Ia mengatakan, berdasarkan pembahasan yang telah dilakukan bersama tim, DPRD Malinau akan terus mengupayakan agar pembiayaan bagi ribuan peserta yang terdampak tetap dapat ditanggung.
“Kita tetap akan usahakan untuk mendorong pemerintah supaya yang 4.000 ini tetap mendapatkan haknya atas layanan jaminan kesehatan,” sebutnya.
Menurut Ping Ding, DPRD Malinau juga akan melakukan koordinasi dengan Pemerintah Provinsi Kaltara untuk mencari solusi terbaik. Koordinasi tersebut diharapkan dapat menghasilkan jalan tengah sehingga masyarakat tidak kehilangan akses terhadap layanan kesehatan.
“Ini kami masih mau koordinasi sama provinsi, seperti apa langkah baik, untuk sama-sama kita ambil jalan tengahnya,” katanya.
Ia menegaskan, sektor kesehatan merupakan salah satu kebutuhan utama yang harus menjadi perhatian pemerintah. Karena itu, persoalan pembiayaan kepesertaan BPJS tersebut juga telah disinggung dalam pembahasan Kebijakan Umum Anggaran-Prioritas dan Plafon Anggaran Sementara (KUA-PPAS).
DPRD Malinau, lanjutnya, akan mendorong pemerintah daerah agar tetap memiliki komitmen dalam mengalokasikan anggaran untuk memastikan masyarakat memperoleh layanan kesehatan.
“Karena sektor kesehatan ini juga yang utama yang harus kita tangani. Kemarin kita bahas di KUA-PPAS, nanti kami akan bahas lebih mendalam lagi, sedikit kemarin sudah kita singgung itu, semoga bisa,” katanya.

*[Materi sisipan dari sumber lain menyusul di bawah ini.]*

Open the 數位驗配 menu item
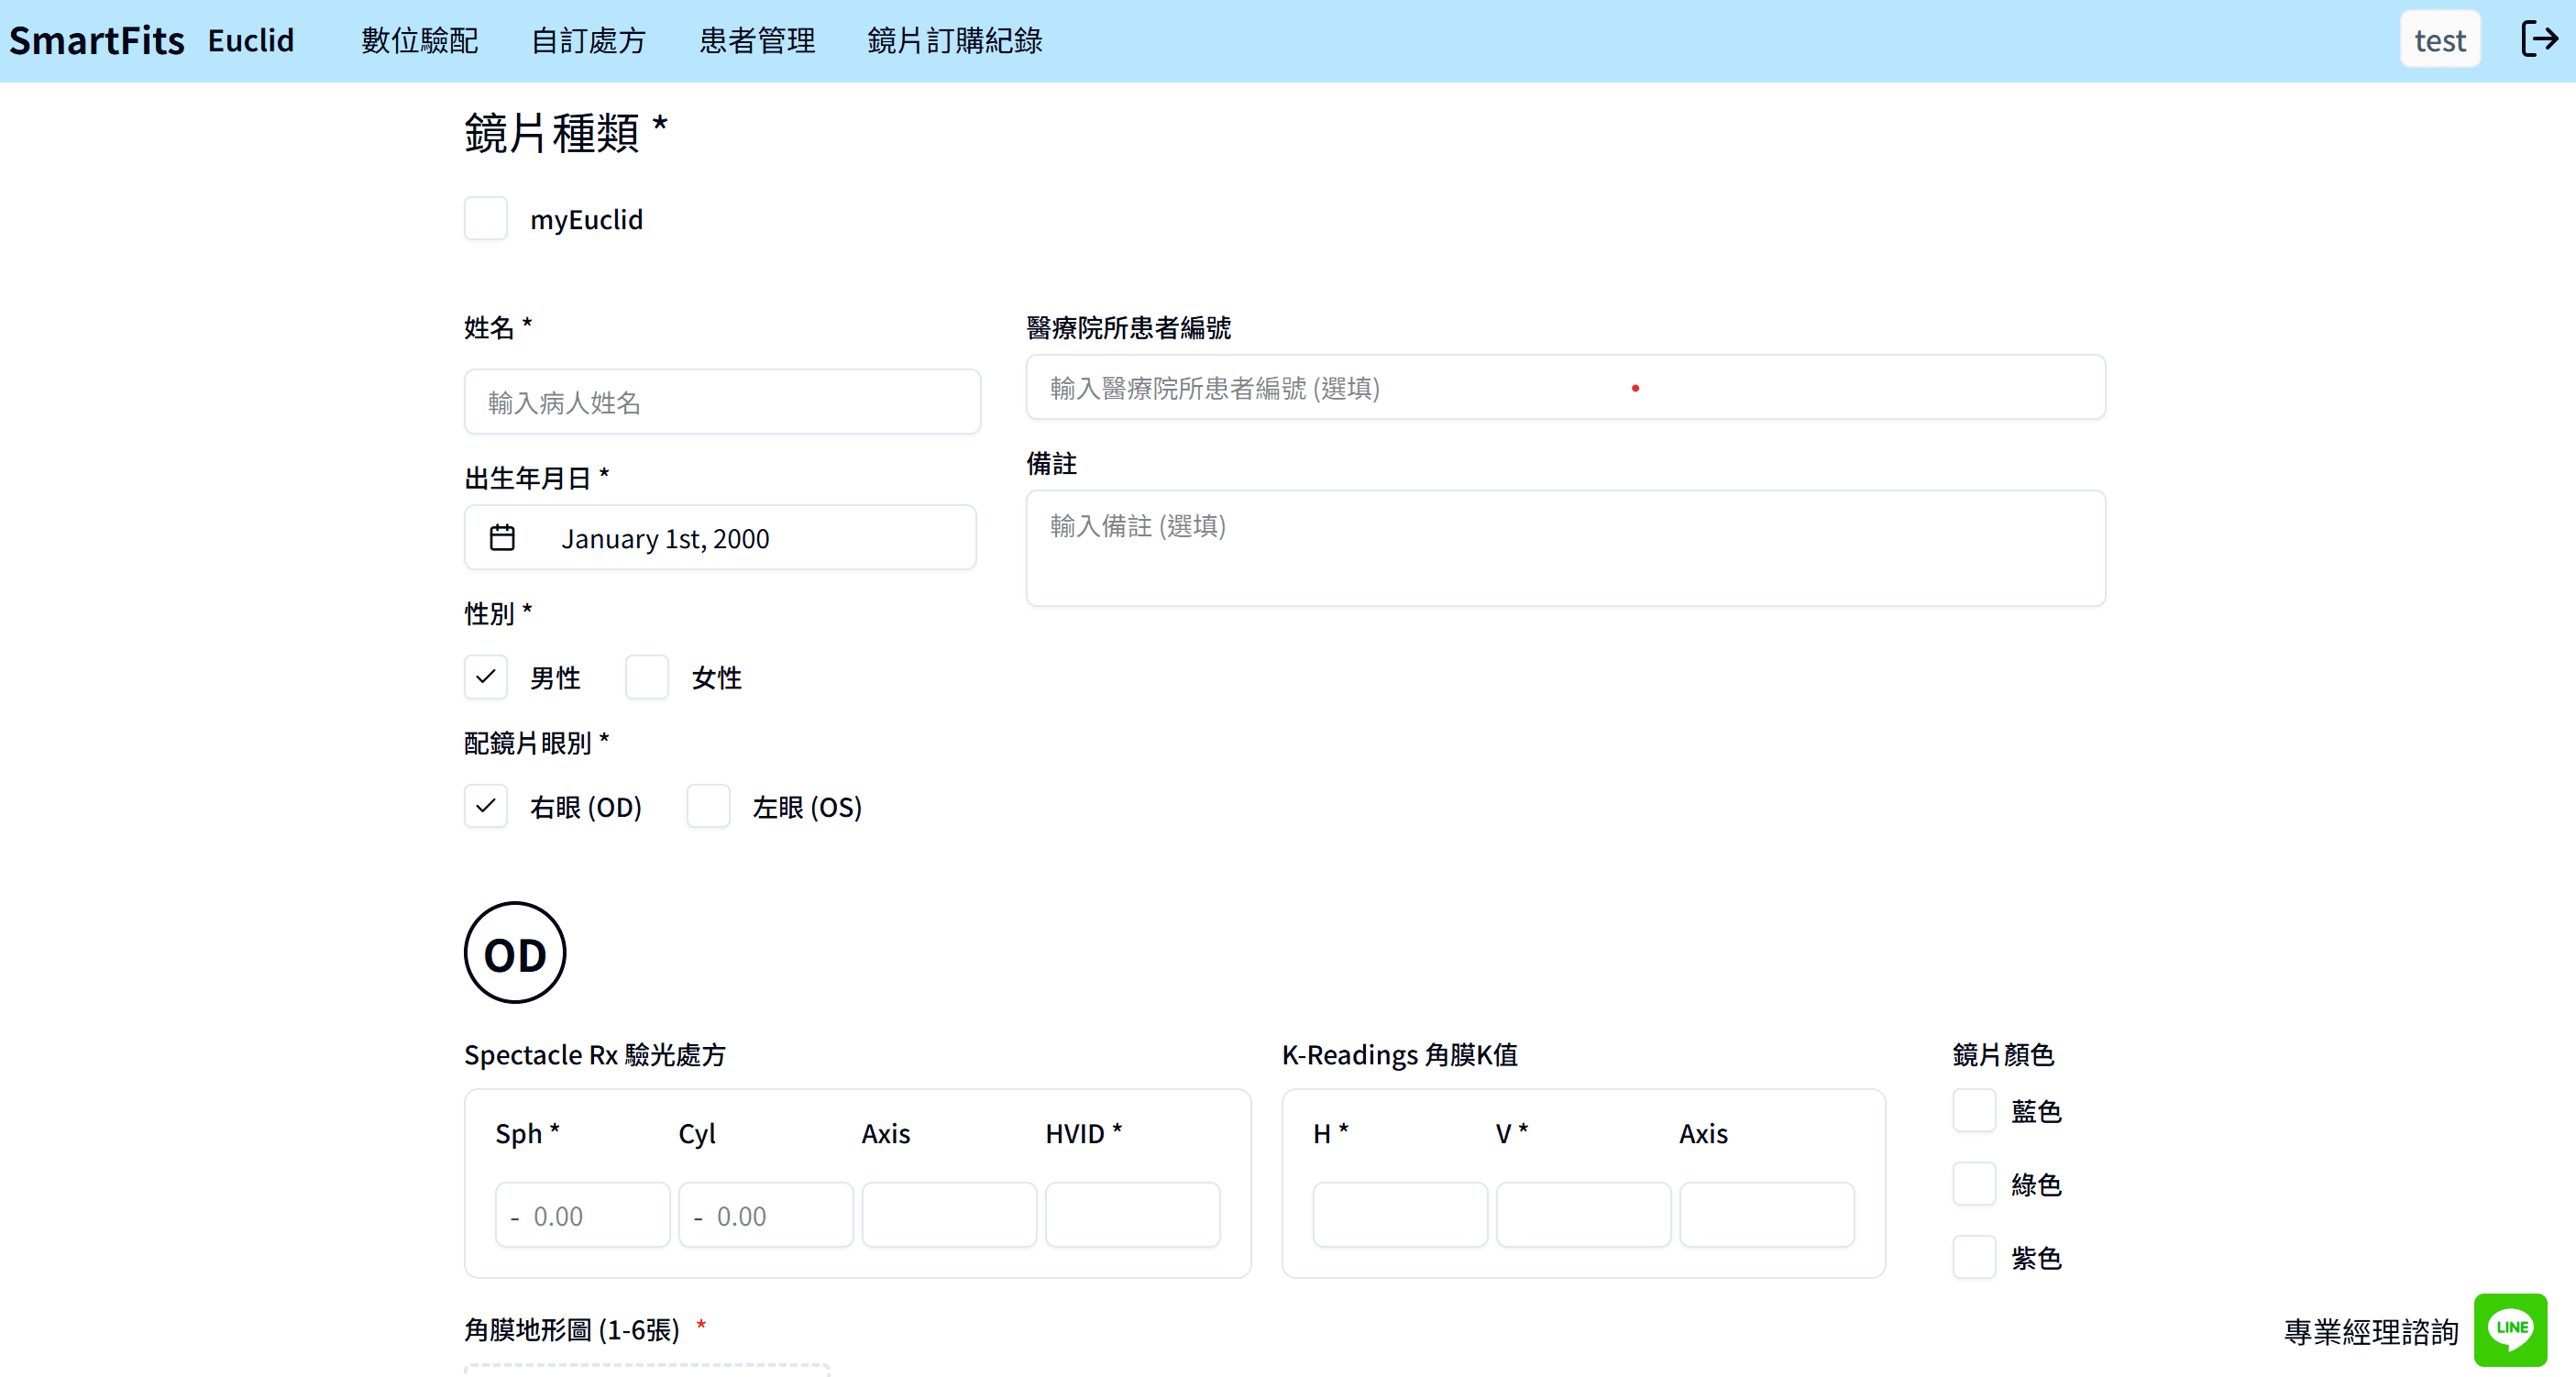The width and height of the screenshot is (2576, 1377). click(x=420, y=40)
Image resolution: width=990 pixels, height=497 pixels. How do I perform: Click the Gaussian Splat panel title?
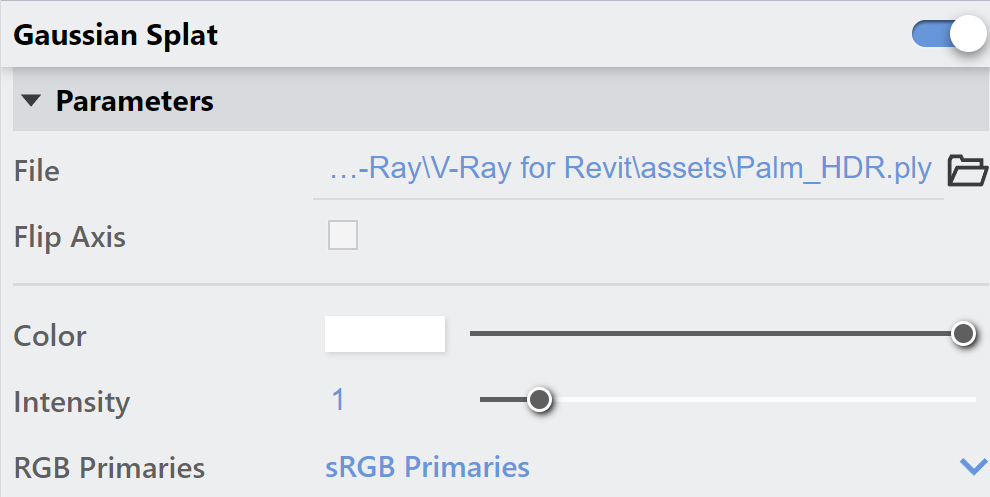click(116, 35)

Ping Ding menegaskan, DPRD Malinau tidak akan membiarkan persoalan tersebut berhenti pada pembahasan saja. Lembaga legislatif akan terus mengawal kebijakan pembiayaan BPJS hingga ditemukan solusi yang dapat menjamin keberlanjutan kepesertaan masyarakat terdampak.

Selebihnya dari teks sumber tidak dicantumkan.